- From: Cory Benfield <cory@lukasa.co.uk>
- Date: Tue, 6 May 2014 11:32:54 +0100
- To: Daniel Stenberg <daniel@haxx.se>
- Cc: James M Snell <jasnell@gmail.com>, "K.Morgan@iaea.org" <K.Morgan@iaea.org>, "ietf-http-wg@w3.org" <ietf-http-wg@w3.org>, "C.Brunhuber@iaea.org" <C.Brunhuber@iaea.org>
On 6 May 2014 11:00, Daniel Stenberg <daniel@haxx.se> wrote: > Perhaps you can suggest an updated wording for the spec that makes it > clearer? > > I (and others) have used nghttp2 quite a lot for interop lately so I want to > be sure that what it does is what the spec says so that we don't interop > against something not actually compliant! I use nghttp2 as well, which is how I found this ambiguity.

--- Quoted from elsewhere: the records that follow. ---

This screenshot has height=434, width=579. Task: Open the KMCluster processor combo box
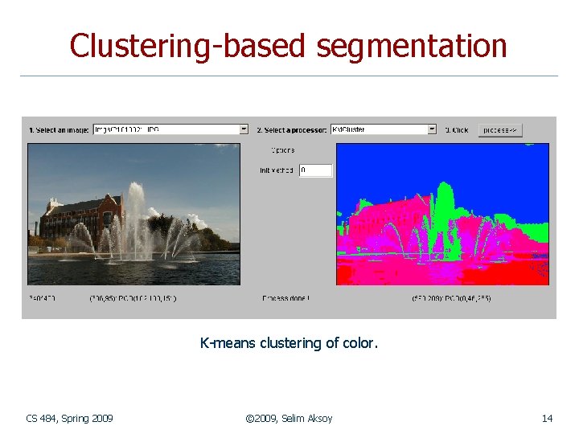coord(384,129)
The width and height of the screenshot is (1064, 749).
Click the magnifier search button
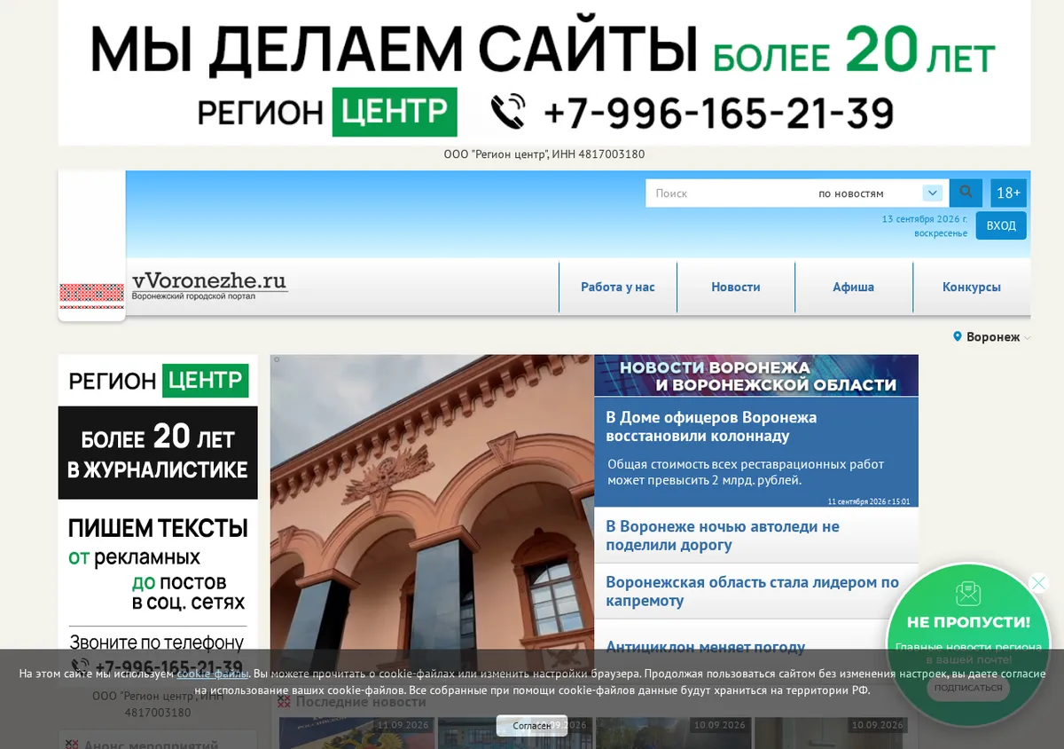point(966,193)
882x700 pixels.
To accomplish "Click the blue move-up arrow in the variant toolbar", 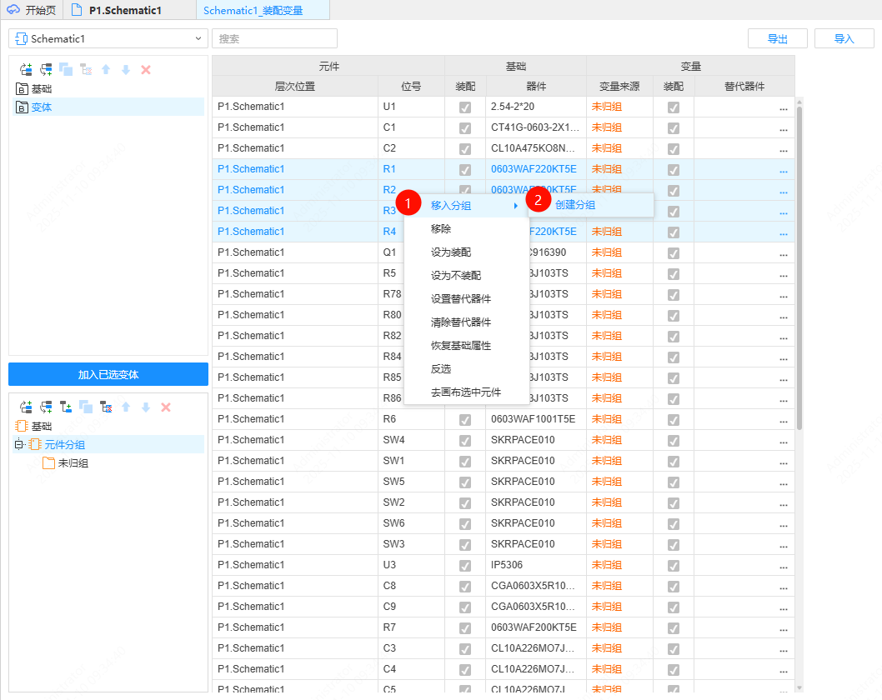I will click(105, 69).
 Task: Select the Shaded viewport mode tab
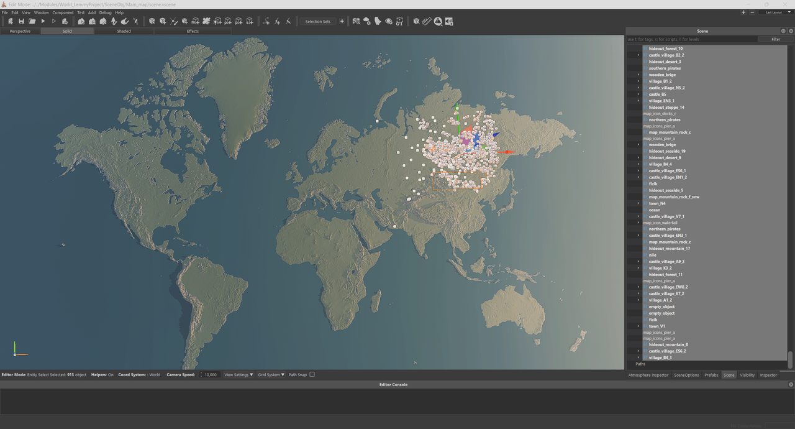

I deliberately didn't suggest any new wording because I'm not actually sure what the correct logic should be! From a personal perspective I'd be tempted to mandate that header sets and reference sets not have duplicate elements in them. However, to make that work while still emitting the same header more than once (technically allowed but totally insane) you'd need to mandate joining those duplicate header values together with null bytes. It also has slightly worse compression efficiency, I suspect, though I've not sat down and profiled it. > Any more than other compression or encryption interop bugs (I'm just > suggesting that the area of compression/checksumming/encryption makes > annoying interop debugging)? If so, what is it that makes HPACK more > difficult than others? I've not written a complete compression implementation from scratch for any other form of compression, so I'm not well-placed to compare. However, the reason I've been able to do that is because all other compression algorithms used in HTTP are mature standards, allowing me to use someone else's implementation (and to assume that such an implementation will actually be present by default). This eliminates a whole class of interop bugs because I can delegate to a mature codebase that almost certainly does things right (or at least less wrong). It might be that in actuality HPACK is as simple or simpler than other compression algorithms to implement, but to me it feels incredibly fiddly: there's quite a few moving pieces and inputs that come from multiple places, so I need to keep track of what's doing what. I also have to perform some calculations that look insane because the spec mandates them (those 32 octets!).